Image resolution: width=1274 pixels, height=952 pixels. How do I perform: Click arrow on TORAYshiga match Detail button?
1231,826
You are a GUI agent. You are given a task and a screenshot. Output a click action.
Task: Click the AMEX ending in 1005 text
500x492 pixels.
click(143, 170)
...
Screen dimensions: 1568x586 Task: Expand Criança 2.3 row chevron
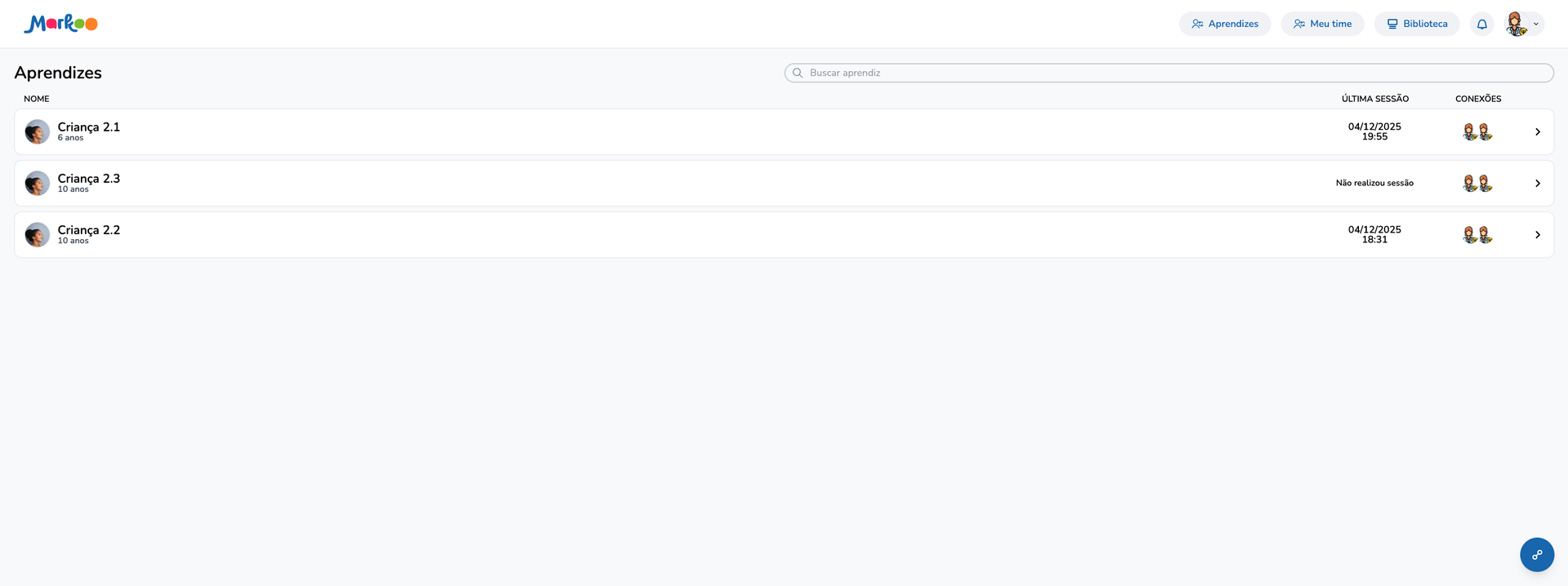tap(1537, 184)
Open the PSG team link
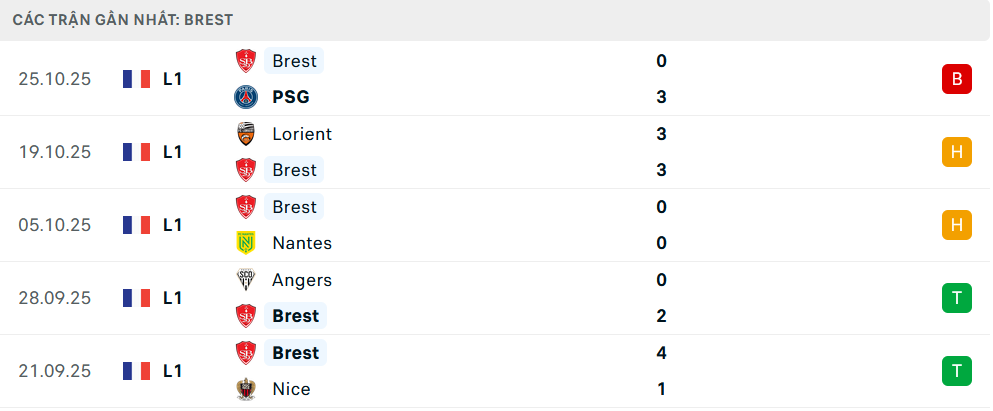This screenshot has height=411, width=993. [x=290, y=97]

EXERCISE DETAILS: In the entries above, please find the line with "Image resolution: width=1274" and the line with "Task: Click the AMEX ending in 1005 text", then write out exactly those two lines and every line between them, and nothing more.

EXPECTED ANSWER:
Image resolution: width=1274 pixels, height=952 pixels. How do I perform: Click arrow on TORAYshiga match Detail button?
1231,826
You are a GUI agent. You are given a task and a screenshot. Output a click action.
Task: Click the AMEX ending in 1005 text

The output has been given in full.